> **Dati in ingresso**
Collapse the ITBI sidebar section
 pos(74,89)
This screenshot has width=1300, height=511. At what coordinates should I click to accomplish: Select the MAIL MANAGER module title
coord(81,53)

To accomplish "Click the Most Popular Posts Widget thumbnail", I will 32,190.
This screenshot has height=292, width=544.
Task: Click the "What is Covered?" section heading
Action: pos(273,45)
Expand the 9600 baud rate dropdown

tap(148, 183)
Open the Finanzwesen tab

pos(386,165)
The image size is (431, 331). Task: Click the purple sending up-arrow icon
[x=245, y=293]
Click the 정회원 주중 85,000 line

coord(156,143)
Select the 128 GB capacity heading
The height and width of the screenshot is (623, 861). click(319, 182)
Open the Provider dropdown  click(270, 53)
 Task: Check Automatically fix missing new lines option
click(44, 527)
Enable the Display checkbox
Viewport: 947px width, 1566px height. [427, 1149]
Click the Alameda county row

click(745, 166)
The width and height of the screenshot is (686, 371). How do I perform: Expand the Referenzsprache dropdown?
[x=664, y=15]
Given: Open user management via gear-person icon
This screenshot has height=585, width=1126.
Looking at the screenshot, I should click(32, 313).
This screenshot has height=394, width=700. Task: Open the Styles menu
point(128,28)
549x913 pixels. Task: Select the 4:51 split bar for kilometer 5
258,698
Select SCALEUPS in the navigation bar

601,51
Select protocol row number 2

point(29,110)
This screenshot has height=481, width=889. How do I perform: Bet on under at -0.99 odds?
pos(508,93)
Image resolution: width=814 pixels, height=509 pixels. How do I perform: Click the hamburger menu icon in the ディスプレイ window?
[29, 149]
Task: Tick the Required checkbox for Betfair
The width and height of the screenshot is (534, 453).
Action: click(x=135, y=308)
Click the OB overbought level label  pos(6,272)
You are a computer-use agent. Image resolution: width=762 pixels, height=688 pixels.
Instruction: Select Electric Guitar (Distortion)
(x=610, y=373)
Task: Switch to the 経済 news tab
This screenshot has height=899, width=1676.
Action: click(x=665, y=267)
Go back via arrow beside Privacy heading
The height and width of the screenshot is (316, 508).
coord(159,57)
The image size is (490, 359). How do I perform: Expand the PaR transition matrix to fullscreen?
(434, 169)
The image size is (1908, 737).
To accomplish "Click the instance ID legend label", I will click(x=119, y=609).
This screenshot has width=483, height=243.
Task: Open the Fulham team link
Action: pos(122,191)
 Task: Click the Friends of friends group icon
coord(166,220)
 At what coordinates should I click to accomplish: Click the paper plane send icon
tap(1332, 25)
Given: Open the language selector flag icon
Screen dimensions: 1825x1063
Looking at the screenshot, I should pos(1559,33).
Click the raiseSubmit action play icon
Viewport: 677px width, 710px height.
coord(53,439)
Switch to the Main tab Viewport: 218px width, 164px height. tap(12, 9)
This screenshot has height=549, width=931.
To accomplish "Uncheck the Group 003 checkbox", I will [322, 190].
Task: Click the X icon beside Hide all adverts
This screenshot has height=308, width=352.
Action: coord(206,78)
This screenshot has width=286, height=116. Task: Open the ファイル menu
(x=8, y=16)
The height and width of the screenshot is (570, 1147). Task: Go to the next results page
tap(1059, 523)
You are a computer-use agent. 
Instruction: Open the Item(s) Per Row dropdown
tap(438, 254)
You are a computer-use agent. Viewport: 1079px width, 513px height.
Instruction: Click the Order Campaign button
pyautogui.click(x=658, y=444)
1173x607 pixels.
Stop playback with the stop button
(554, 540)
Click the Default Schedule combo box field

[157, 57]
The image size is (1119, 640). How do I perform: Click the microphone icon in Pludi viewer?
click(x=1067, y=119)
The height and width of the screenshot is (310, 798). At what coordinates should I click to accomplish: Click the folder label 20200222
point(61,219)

> **Obiettivo**
Riscrivi l'intero elenco sostituendo "dropdown" con "drop-down menu" in ogni occorrenza. Il resto deve rimanere invariato.

> **Output corretto**
Collapse the ITBI sidebar section
 pos(74,89)
This screenshot has width=1300, height=511. At what coordinates should I click to accomplish: Select the MAIL MANAGER module title
coord(81,53)

To accomplish "Click the Most Popular Posts Widget thumbnail", I will 32,190.
This screenshot has height=292, width=544.
Task: Click the "What is Covered?" section heading
Action: pos(273,45)
Expand the 9600 baud rate drop-down menu

tap(148, 183)
Open the Finanzwesen tab

pos(386,165)
The image size is (431, 331). Task: Click the purple sending up-arrow icon
[x=245, y=293]
Click the 정회원 주중 85,000 line

coord(156,143)
Select the 128 GB capacity heading
The height and width of the screenshot is (623, 861). click(319, 182)
Open the Provider drop-down menu  click(270, 53)
 Task: Check Automatically fix missing new lines option
click(44, 527)
Enable the Display checkbox
Viewport: 947px width, 1566px height. [427, 1149]
Click the Alameda county row

click(745, 166)
The width and height of the screenshot is (686, 371). How do I perform: Expand the Referenzsprache drop-down menu?
[x=664, y=15]
Given: Open user management via gear-person icon
This screenshot has height=585, width=1126.
Looking at the screenshot, I should click(32, 313).
This screenshot has height=394, width=700. Task: Open the Styles menu
point(128,28)
549x913 pixels. Task: Select the 4:51 split bar for kilometer 5
258,698
Select SCALEUPS in the navigation bar

601,51
Select protocol row number 2

point(29,110)
This screenshot has height=481, width=889. How do I perform: Bet on under at -0.99 odds?
pos(508,93)
Image resolution: width=814 pixels, height=509 pixels. How do I perform: Click the hamburger menu icon in the ディスプレイ window?
[29, 149]
Task: Tick the Required checkbox for Betfair
The width and height of the screenshot is (534, 453).
Action: click(x=135, y=308)
Click the OB overbought level label  pos(6,272)
You are a computer-use agent. Image resolution: width=762 pixels, height=688 pixels.
Instruction: Select Electric Guitar (Distortion)
(x=610, y=373)
Task: Switch to the 経済 news tab
This screenshot has height=899, width=1676.
Action: click(x=665, y=267)
Go back via arrow beside Privacy heading
The height and width of the screenshot is (316, 508).
coord(159,57)
The image size is (490, 359). How do I perform: Expand the PaR transition matrix to fullscreen?
(434, 169)
The image size is (1908, 737).
To accomplish "Click the instance ID legend label", I will click(x=119, y=609).
This screenshot has width=483, height=243.
Task: Open the Fulham team link
Action: pos(122,191)
 Task: Click the Friends of friends group icon
coord(166,220)
 At what coordinates should I click to accomplish: Click the paper plane send icon
tap(1332, 25)
Given: Open the language selector flag icon
Screen dimensions: 1825x1063
Looking at the screenshot, I should pos(1559,33).
Click the raiseSubmit action play icon
Viewport: 677px width, 710px height.
coord(53,439)
Switch to the Main tab Viewport: 218px width, 164px height. tap(12, 9)
This screenshot has height=549, width=931.
To accomplish "Uncheck the Group 003 checkbox", I will [322, 190].
Task: Click the X icon beside Hide all adverts
This screenshot has height=308, width=352.
Action: coord(206,78)
This screenshot has width=286, height=116. Task: Open the ファイル menu
(x=8, y=16)
The height and width of the screenshot is (570, 1147). Task: Go to the next results page
tap(1059, 523)
You are a computer-use agent. 
Instruction: Open the Item(s) Per Row drop-down menu
tap(438, 254)
You are a computer-use agent. Viewport: 1079px width, 513px height.
Instruction: Click the Order Campaign button
pyautogui.click(x=658, y=444)
1173x607 pixels.
Stop playback with the stop button
(554, 540)
Click the Default Schedule combo box field

[157, 57]
The image size is (1119, 640). How do I perform: Click the microphone icon in Pludi viewer?
click(x=1067, y=119)
The height and width of the screenshot is (310, 798). At what coordinates should I click to accomplish: Click the folder label 20200222
point(61,219)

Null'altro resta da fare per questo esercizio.